> _Work instructions_
Quote the listing below from the line with "The width and height of the screenshot is (290, 293)." to the line with "This screenshot has width=595, height=330.", both included, reproducing every line unchanged.

Start Records for this exercise

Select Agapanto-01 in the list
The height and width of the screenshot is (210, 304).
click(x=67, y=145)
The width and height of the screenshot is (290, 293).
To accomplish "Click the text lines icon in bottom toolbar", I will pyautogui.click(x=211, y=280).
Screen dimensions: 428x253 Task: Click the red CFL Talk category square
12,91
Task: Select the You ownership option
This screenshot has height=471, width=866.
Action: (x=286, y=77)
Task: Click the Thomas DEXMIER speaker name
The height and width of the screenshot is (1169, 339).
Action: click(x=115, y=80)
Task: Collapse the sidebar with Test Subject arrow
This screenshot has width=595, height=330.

End Records for this exercise
Start Records for this exercise

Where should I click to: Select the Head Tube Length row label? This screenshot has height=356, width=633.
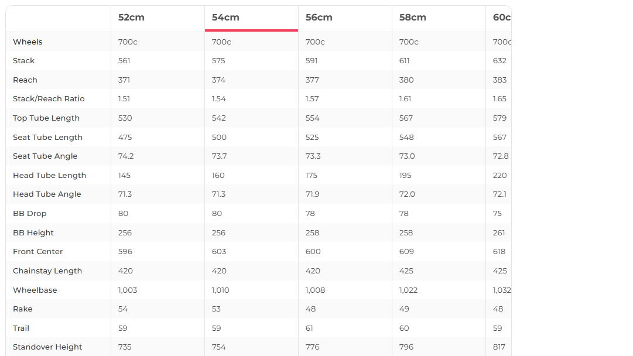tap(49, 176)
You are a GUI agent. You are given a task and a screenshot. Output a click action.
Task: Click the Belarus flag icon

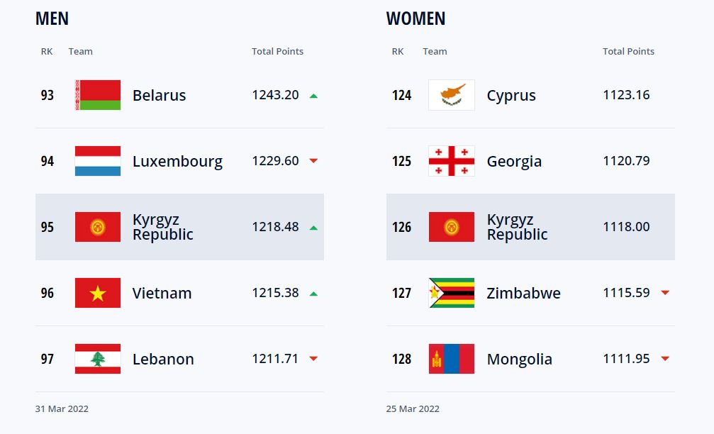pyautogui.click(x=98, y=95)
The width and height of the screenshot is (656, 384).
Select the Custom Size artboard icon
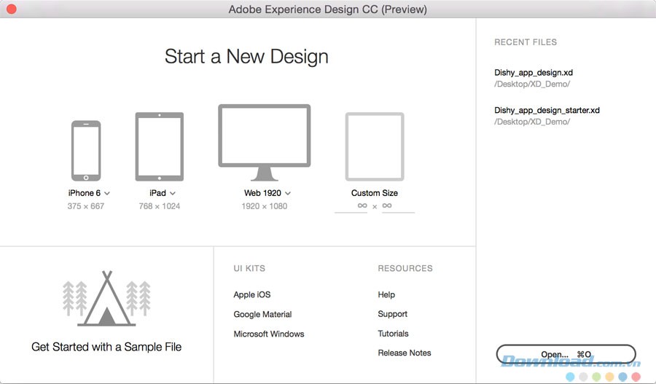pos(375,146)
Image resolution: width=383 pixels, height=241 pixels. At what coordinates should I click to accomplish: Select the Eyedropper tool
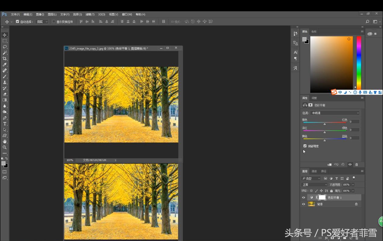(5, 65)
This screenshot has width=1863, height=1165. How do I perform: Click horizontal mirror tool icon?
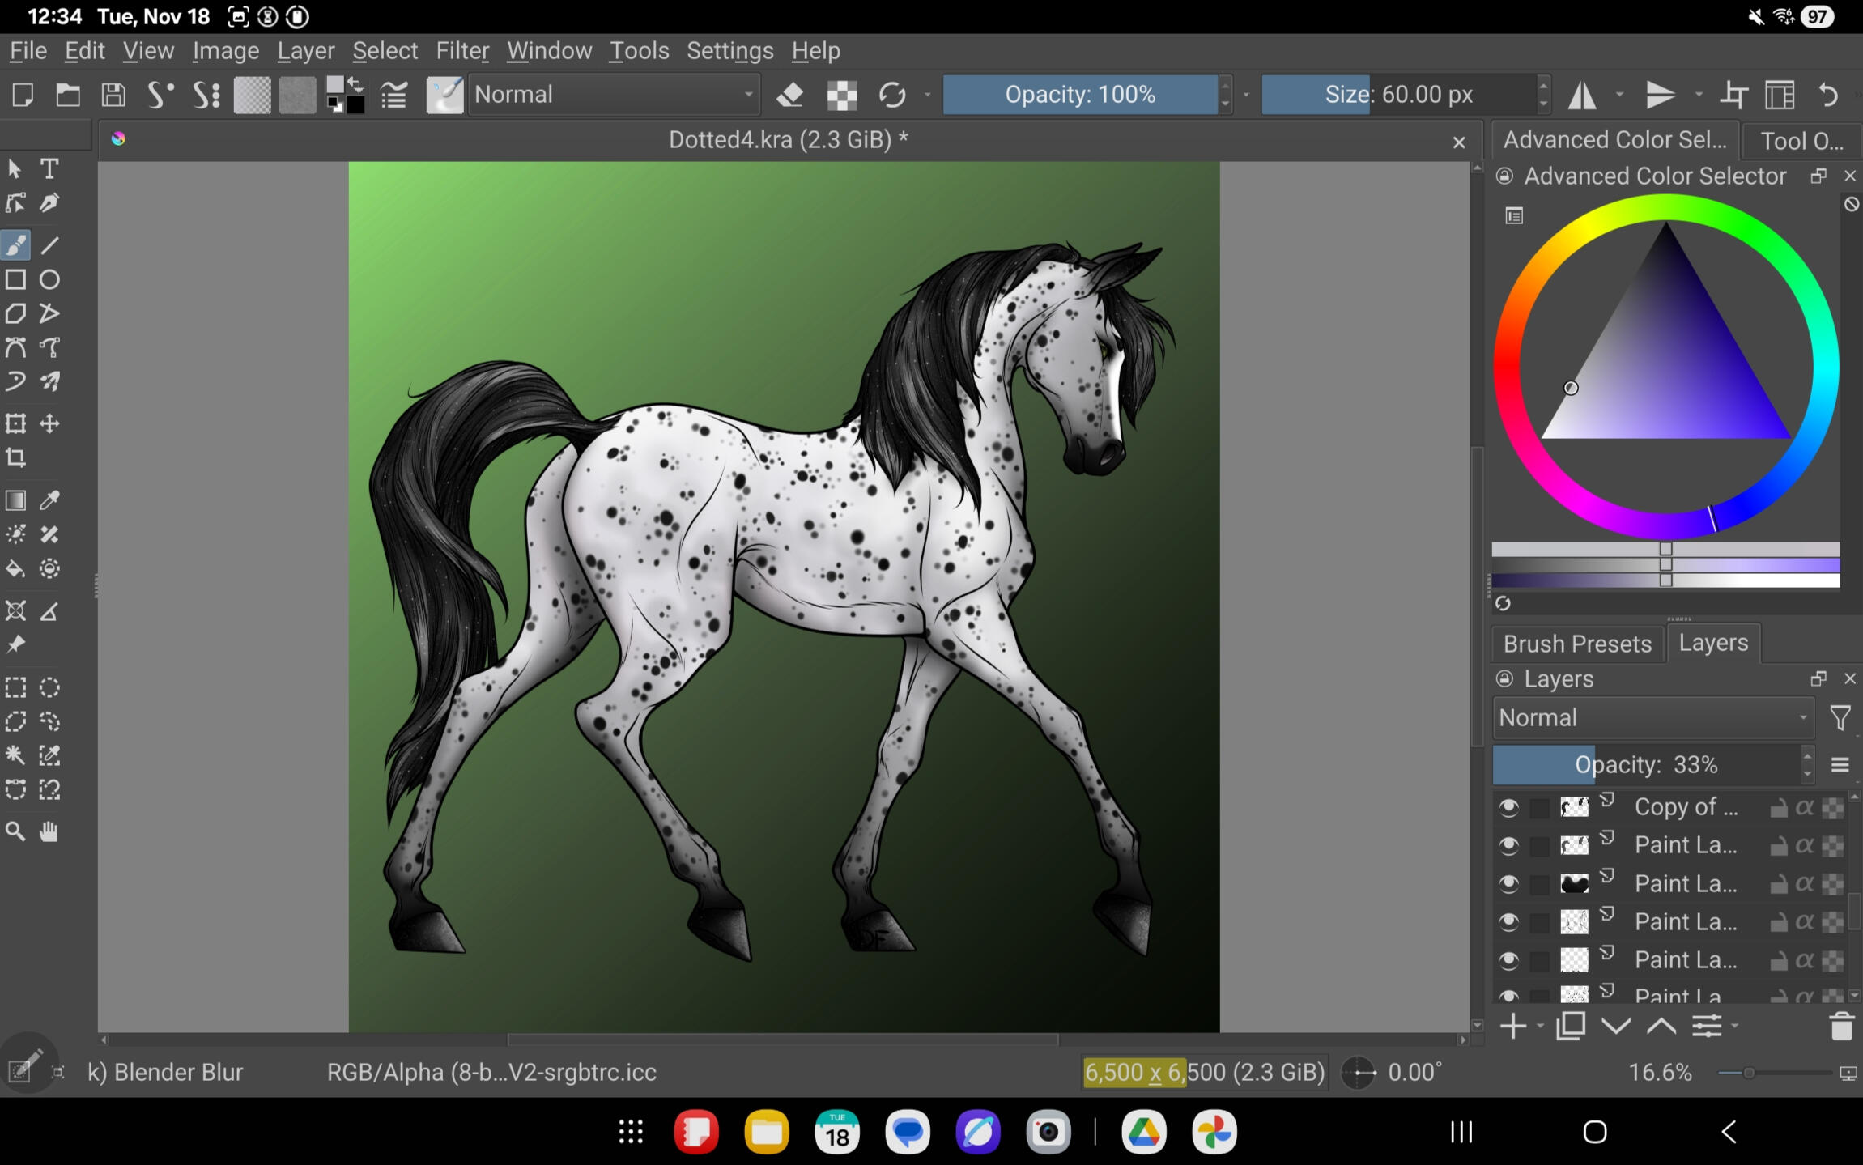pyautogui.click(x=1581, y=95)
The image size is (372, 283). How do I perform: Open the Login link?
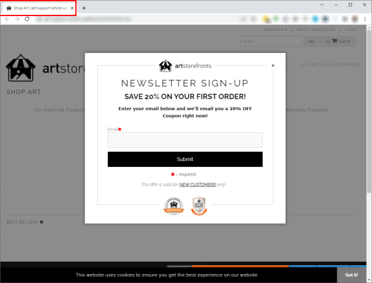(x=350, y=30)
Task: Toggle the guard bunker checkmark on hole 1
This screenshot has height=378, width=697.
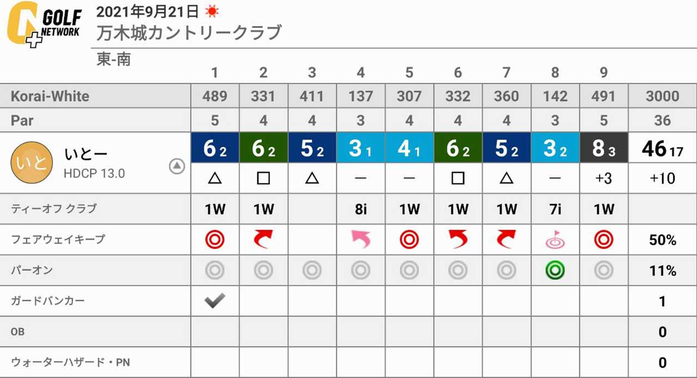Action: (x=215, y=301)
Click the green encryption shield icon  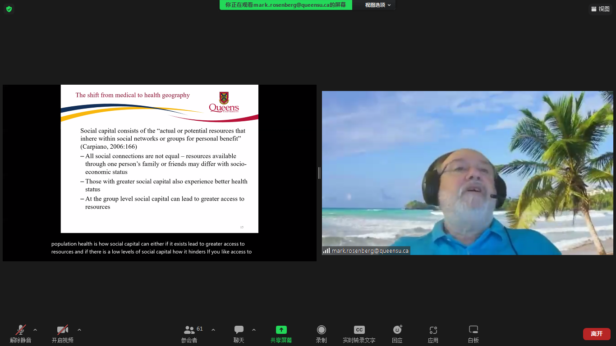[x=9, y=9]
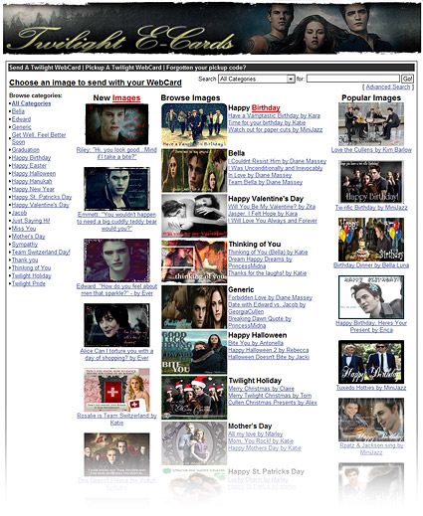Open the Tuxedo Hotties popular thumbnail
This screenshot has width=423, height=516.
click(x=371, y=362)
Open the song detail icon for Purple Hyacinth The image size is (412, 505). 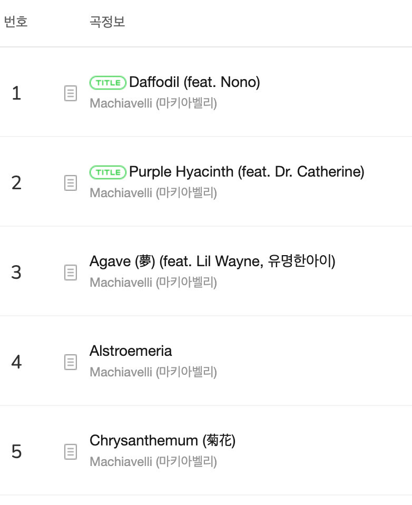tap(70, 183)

End Records for this exercise

> _Written response_
The width and height of the screenshot is (290, 293).
To accomplish "Click the text lines icon in bottom toolbar", I will pyautogui.click(x=211, y=280).
Screen dimensions: 428x253 Task: Click the red CFL Talk category square
12,91
Task: Select the You ownership option
This screenshot has height=471, width=866.
Action: (x=286, y=77)
Task: Click the Thomas DEXMIER speaker name
The height and width of the screenshot is (1169, 339).
Action: click(x=115, y=80)
Task: Collapse the sidebar with Test Subject arrow
This screenshot has width=595, height=330.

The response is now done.